Description of file formats used in D-Genies
PAF (Pairwise mApping Format)
PAF is the default output format of minimap2.
it is TAB-delimited with each line consisting of the following predefined fields:
Col | Type | Description |
---|---|---|
1 | string | Query sequence name |
2 | int | Query sequence length |
3 | int | Query start coordinate (0-based) |
4 | int | Query end coordinate (0-based) |
5 | char | ‘+’ if query/target on the same strand; ‘-’ if opposite |
6 | string | Target sequence name |
7 | int | Target sequence length |
8 | int | Target start coordinate on the original strand |
9 | int | Target end coordinate on the original strand |
10 | int | Number of matching bases in the mapping |
11 | int | Number bases, including gaps, in the mapping |
12 | int | Mapping quality (0-255 with 255 for missing) |
If PAF is generated from an alignment, column 10 equals the number of sequence matches, and column 11 equals the total number of sequence matches, mismatches, insertions and deletions in the alignment. Column 10 divided by column 11 gives the BLAST-like alignment identity.

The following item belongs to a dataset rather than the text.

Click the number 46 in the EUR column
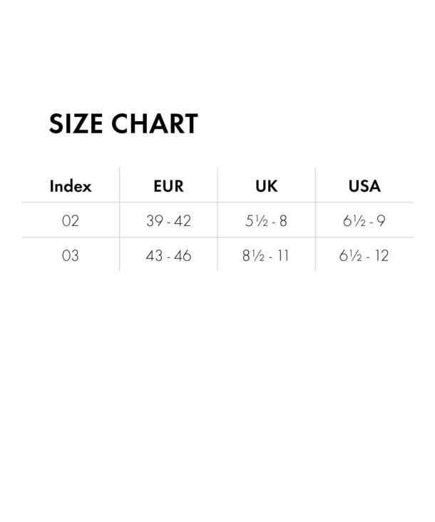The image size is (435, 522). [183, 255]
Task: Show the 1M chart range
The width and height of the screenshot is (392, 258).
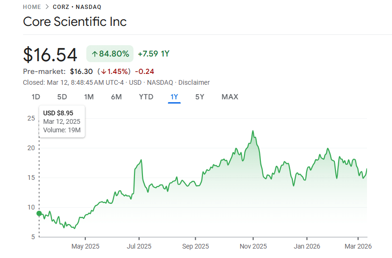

PAF may optionally have additional fields in the SAM-like typed key-value format. Minimap2 may output the following tags:
Tag | Type | Description |
---|---|---|
tp | A | Type of aln: P/primary, S/secondary and I,i/inversion |
cm | i | Number of minimizers on the chain |
s1 | i | Chaining score |
s2 | i | Chaining score of the best secondary chain |
NM | i | Total number of mismatches and gaps in the alignment |
MD | Z | To generate the ref sequence in the alignment |
AS | i | DP alignment score |
SA | Z | List of other supplementary alignments |
ms | i | DP score of the max scoring segment in the alignment |
nn | i | Number of ambiguous bases in the alignment |
ts | A | Transcript strand (splice mode only) |
cg | Z | CIGAR string (only in PAF) |
cs | Z | Difference string |
dv | f | Approximate per-base sequence divergence |
de | f | Gap-compressed per-base sequence divergence |
rl | i | Length of query regions harboring repetitive seeds |
The cs tag encodes difference sequences in the short form or the entire query AND reference sequences in the long form. It consists of a series of operations:
Op | Regex | Description |
---|---|---|
= | [ACGTN]+ | Identical sequence (long form) |
: | [0-9]+ | Identical sequence length |
* | [acgtn][acgtn] | Substitution: ref to query |
+ | [acgtn]+ | Insertion to the reference |
- | [acgtn]+ | Deletion from the reference |
~ | [acgtn]{2}[0-9]+[acgtn]{2} | Intron length and splice signal |
Source: minimap2 documentation.
Maf (Multiple Alignment File)
Description of the format is available here.
Index file
Index files used in D-Genies are built as follow.
First line contains the name of the sample. Next lines describes contigs of the sample. They are composed of two columns, tab separated. First it the name of the contig, second it's size in bases.
Example:
Homo sapiens
chr1 248956422
chr2 242193529
chr3 198295559
Backup file
Backup file is a TAR archive that can be gzipped. It contains four files:
- The alignment file, in paf format, named
map.paf
. - The target index, named
target.idx
. - The query index, named
query.idx
. - The log file, named
logs.txt
.
Names of files must be kept. Otherwise, the backup file will not be accepted by the run form.
When uploading a backup file for a plot job, logs.txt
can be omitted.
Batch file
Batch file is a text file. Each line in the batch file describes a job.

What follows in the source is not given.